% [u,x,t,kk,amp,M,H] = explicit_schroedinger(t_0,t_f,dt,NPrint,N)
%
% this solves the periodic Schroedinger equation 
%
%         i u_t + u_xx + |u|^2 u = 0
%
% with periodic boundary conditions using spectral derivatives in
% space and explicit time-stepping.  t_0 is the initial time, t_f is the
% final time, dt is the time-step size, N is the number of mesh-points, 
% and M is the number of printouts.  It also returns the power spectrum of the
% solution, where kk is the collection of wave numbers and amp = log(f_k^2)
% is the magnitude of the kth Fourier mode.
%
% Also, it returns M which is the mass \int |u|^2
% and H which is the hamiltonian \int |u_x|^2 - 1/2 |u|^4
%
% NOTE: explicit time-stepping is numerically ill-posed!  This code
% is here for pedagogical reasons only!
%
% N SHOULD BE A POWER OF 2!  
%
% (It will work no matter what, but will go much faster if N is a power
% of 2.)

function [u,x,t,kk,amp,M,H] = explicit_schroedinger(t_0,t_f,dt,NPrint,N)

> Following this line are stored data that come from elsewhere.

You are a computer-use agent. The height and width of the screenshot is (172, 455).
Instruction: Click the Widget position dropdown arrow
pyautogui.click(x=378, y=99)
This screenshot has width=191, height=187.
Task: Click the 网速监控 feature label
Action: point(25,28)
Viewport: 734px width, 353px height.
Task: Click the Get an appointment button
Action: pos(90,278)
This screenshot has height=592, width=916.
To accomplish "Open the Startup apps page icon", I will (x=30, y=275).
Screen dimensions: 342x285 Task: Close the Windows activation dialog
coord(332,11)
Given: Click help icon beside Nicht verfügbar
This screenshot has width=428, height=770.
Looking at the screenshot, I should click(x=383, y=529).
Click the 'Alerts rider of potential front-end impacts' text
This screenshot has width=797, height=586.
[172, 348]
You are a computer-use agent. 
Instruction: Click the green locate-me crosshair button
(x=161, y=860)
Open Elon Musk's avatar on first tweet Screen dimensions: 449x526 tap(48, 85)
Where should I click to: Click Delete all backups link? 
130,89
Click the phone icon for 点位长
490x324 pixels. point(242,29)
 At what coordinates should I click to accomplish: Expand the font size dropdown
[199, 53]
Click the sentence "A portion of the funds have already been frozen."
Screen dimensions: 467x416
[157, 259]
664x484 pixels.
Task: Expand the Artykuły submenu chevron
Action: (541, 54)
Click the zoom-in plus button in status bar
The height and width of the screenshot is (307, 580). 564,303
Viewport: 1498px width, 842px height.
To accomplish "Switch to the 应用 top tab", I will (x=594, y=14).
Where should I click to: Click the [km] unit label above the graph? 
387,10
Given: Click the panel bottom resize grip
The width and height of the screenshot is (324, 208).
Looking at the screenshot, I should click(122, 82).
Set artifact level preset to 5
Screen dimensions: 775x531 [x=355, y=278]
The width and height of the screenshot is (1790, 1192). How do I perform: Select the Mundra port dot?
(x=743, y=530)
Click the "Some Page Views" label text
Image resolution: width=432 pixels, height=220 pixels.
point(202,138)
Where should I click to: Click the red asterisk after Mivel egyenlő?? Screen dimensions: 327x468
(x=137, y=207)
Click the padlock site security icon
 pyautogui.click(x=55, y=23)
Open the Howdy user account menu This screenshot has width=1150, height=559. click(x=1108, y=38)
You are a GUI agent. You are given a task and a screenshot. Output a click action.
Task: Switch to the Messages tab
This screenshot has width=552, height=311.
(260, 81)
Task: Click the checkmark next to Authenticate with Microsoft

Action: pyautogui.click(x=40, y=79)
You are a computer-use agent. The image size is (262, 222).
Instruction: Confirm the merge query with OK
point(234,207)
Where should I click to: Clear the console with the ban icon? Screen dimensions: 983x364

% define the mesh in space
dx = 2*pi/N;
x = 0:dx:2*pi-dx;
x = x';
% the wave-numbers...
kk = (-N/2+1):1:(N/2-1);

% total number of steps to be taken:
Ntot = (t_f-t_0)/dt;
% test to see if Ntot is an integer, to see if your choice of dt
% is compatible with your choice of t_0 and t_f
if abs(Ntot - round(Ntot)) > 100000*eps
  disp(' ')
  disp('dt is not consistent with your choice of t_0 and t_f.  Choose another dt!')
  disp(' ')
  break
end
Ntot = round(Ntot);
% number of steps to be taken before a (screen) printout
NRun = Ntot/NPrint;
% test to see if NRun is an integer to see if your choice of dt is
% consistent with NPrint
if abs(NRun - round(NRun)) > 1000*eps
  disp(' ')
  disp('NPrint is not consistent with dt.  Choose another NPrint!')
  disp(' ')
  break
end
NRun = round(NRun);
% define the vector t that is to be printed out...
t = t_0:NRun*dt:t_f;

% choose initial data
u_now = exp(i*x);

% We're computing solutions of
%
%    u_t = i u_xx + i |u|^2 u
%
% With explicit time-stepping, this would be
%
%    u_new = u_now + dt*i*[ u_now_xx + |u_now|^2 u_now ]

% save first printout:
u(:,1) = u_now;
v = fft(u_now); 
amp(N/2:N-1,1) = log10( abs(v(1:N/2)) + 1.e-16);
amp(1:N/2-1,1) = log10( abs(v(N/2+2:N)) + 1.e-16);
[M(1),H(1)] = conserved(u_now,dx,N);

for jj = 1:NPrint
  % take NRun time-steps
  for j=1:NRun
    u_now = tstep(u_now,dt,N);
  end
  % save printout
  u(:,jj+1) = u_now;
  [M(jj+1),H(jj+1)] = conserved(u_now,dx,N);
  v = fft(u_now); 
  amp(N/2:N-1,jj+1) = log10( abs(v(1:N/2)) + 1.e-16);
  amp(1:N/2-1,jj+1) = log10( abs(v(N/2+2:N)) + 1.e-16);
end
x(N+1) = 2*pi;
u(N+1,:) = u(1,:);

%%%%%%%%%%%%%%%%%%%%%%%%%%%%%%%%%%%%%%%%%%%%%%%%%%%%%%%%%%%%%%%%%%%%%%%%%%%

function u_now = tstep(u_now,dt,N);

% start by computing power spectrum of u_now...
v = fft(u_now);
% now we want to time-step the PDE.  First, we need to compute
% u_now_xx.  We do this using the FFT of u_now whch is in v.
ii = 1:N/2;
k = (ii-1)';
v(ii) = -k.^2.*v(ii);
ii = N/2+2:N;
k = (ii-N-1)';
v(ii) = - k.^2.*v(ii);
% take the inverse fourier transform.  This gives u_old_xx.
v = ifft(v);
% now timestep the PDE
%    u_new = u_now + dt*i*[ u_now_xx + |u_now|^2 u_now ]
u_now = u_now + i*dt*(v + abs(u_now).^2.*u_now);

%%%%%%%%%%%%%%%%%%%%%%%%%%%%%%%%%%%%%%%%%%%%%%%%%%%%%%%%%%%%%%%%%%%%%%%%%%%

function [M,H] = conserved(u,dx,N);
%
% use the Trapezoidal rule to compute the mass M and hamiltonian H
%             M = \int |u|^2
%             H = \int |u_x|^2 - 1/2 |u|^4
%

arg = abs(u(1:N-1)).^2 ;
M = dx*sum(arg);

v = fft(u);
ii = 1:N/2;
k = (ii-1)';
v(ii) = (i*k).*v(ii);
ii = N/2+2:N;
k = (ii-N-1)';
v(ii) = (i*k).*v(ii);
% take the inverse fourier transform.  This gives u_x.
v = ifft(v);

arg = abs(v(1:N-1)).^2 - 1/2*abs(u(1:N-1)).^4;
H = dx*sum(arg);